The panel on “Jobs/Small Business” probably avoided examining the reasons Republicans are opposing tax credits that would help small businesses hire new workers right now but continuing to support tax breaks for corporations who move American jobs to China.
Its difficult to see the “Home Ownership Panel” would have had much to say about congressional Republicans’ effort to reward Wall Street by ending rules that protect consumers from predatory mortgage lenders.
At the lunchtime panel, “Soaring Hispanic Growth – What it Means in the 2012 Elections?,” there was likely mention of the Republican presidential debate in Tampa earlier this month. It featured Mitt Romney and Michele Bachmann trying to prove their credentials by bashing a Texas law that provides a chance at college for children of undocumented immigrants who were brought here by their parents.
On a national level, Romney and the others believe that immigrants who risk their lives overseas defending America should not have access to citizenship.

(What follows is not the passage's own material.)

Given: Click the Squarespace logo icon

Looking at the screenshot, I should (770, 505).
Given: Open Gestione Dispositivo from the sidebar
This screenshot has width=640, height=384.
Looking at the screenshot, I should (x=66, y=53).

The Hispanic Leadership Network simply avoided having a panel on health care. That’s likely a smart strategic decision since the discussion could have ventured to the Republican plan that would essentially end Medicare for future retirees, make deep cuts to community health centers and entirely abolish the Children’s Health Insurance Program. While it sounds extreme, this health care plan has the support of Mitt Romney, Rick Perry and the rest of the Republican presidential field.

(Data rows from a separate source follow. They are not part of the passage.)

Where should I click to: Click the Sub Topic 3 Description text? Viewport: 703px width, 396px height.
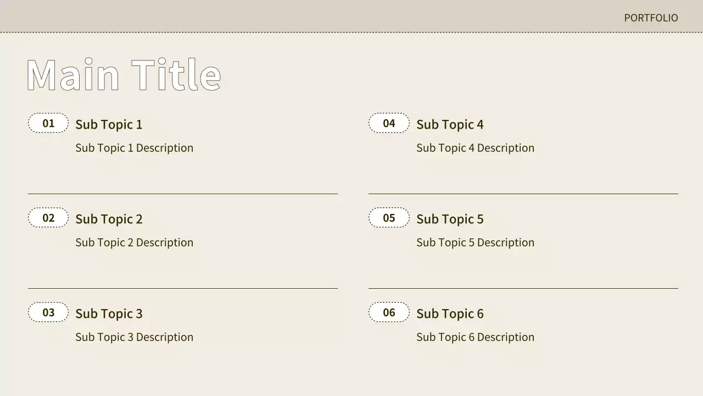(x=134, y=337)
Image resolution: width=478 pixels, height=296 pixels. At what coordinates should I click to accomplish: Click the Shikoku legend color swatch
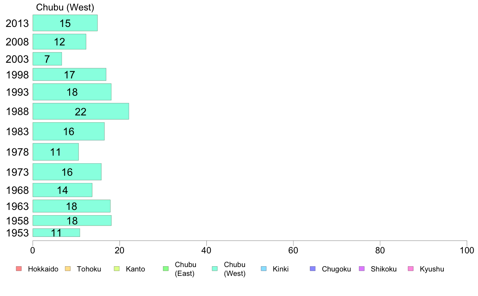(362, 269)
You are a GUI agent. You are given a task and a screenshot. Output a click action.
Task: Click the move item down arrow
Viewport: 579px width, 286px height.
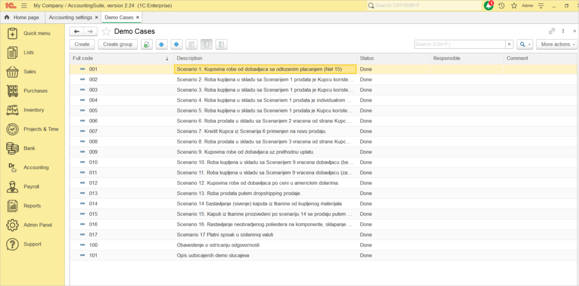click(176, 44)
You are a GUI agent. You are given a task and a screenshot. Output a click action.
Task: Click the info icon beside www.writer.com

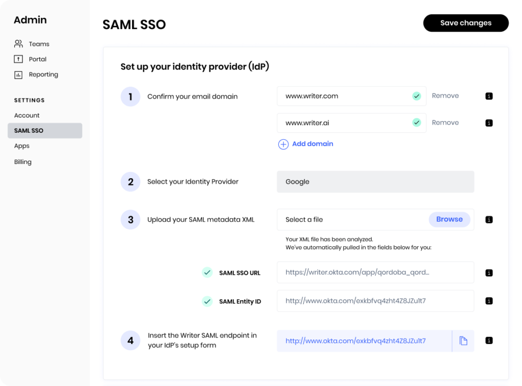pos(489,96)
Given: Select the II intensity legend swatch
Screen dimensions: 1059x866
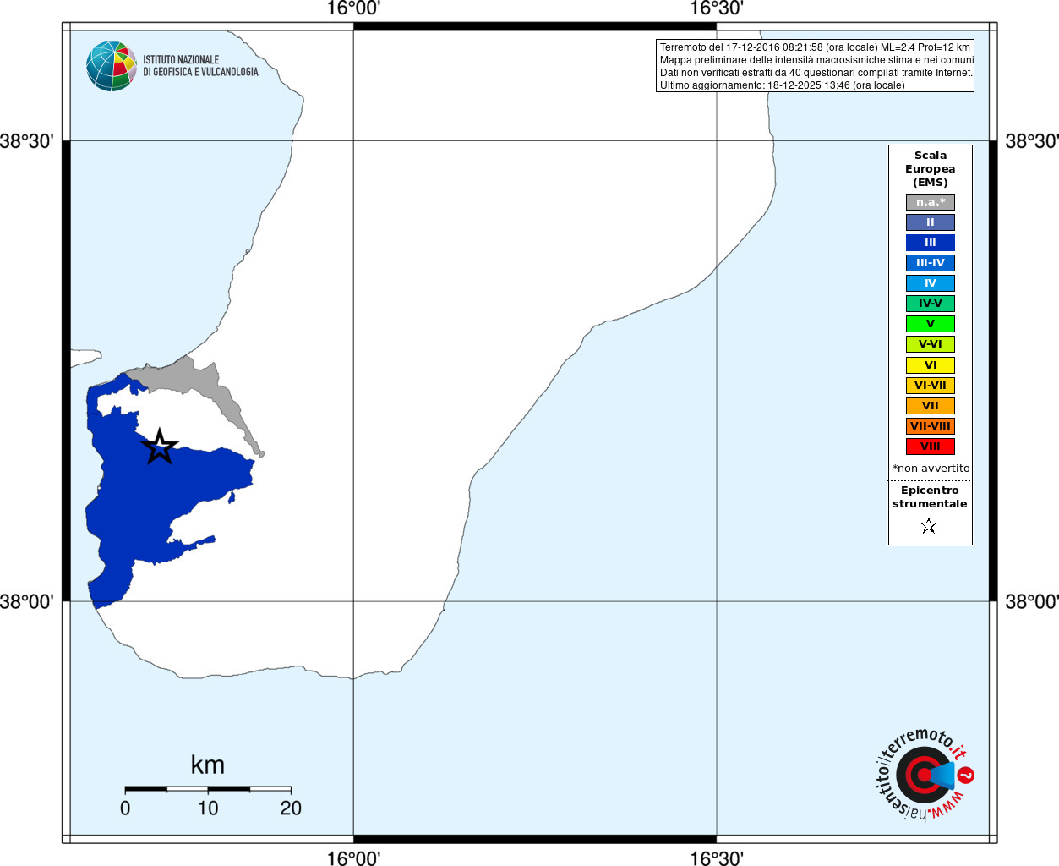Looking at the screenshot, I should click(x=931, y=222).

One seemingly useful panel
However, there was one seemingly useful panel at the Hispanic Leadership Network: “Media Panel and On Camera Training.”
After demonizing immigrants, cutting education, opposing small business job creation, slashing health care and siding with big banks, Republicans will need as many media-savvy operatives as possible to spin their horrible record on issues important to Hispanic families.
Bill Burton is a former deputy White House press secretary for President Obama and senior strategist for Priorities USA Action.
Editor’s note: This column claims that the Hispanic Leadership Network’s conference did not include a panel on health care but did include a panel on media and “on camera training.” That’s not accurate. As you can see from the final program agenda, the conference did have a panel on health care and did not have one on media. But that’s not the whole story. The initial program agenda did not include a panel on health care and did include one on media. Even though the program for the event changed, that initial agenda remained published on the group’s website until today, while the final program agenda was not on the website when NMPolitics.net checked earlier today, so it’s easy to see how this column’s author came to his assumptions. Given that, NMPolitics.net opted to keep the column posted but point out the errors, rather than removing the column.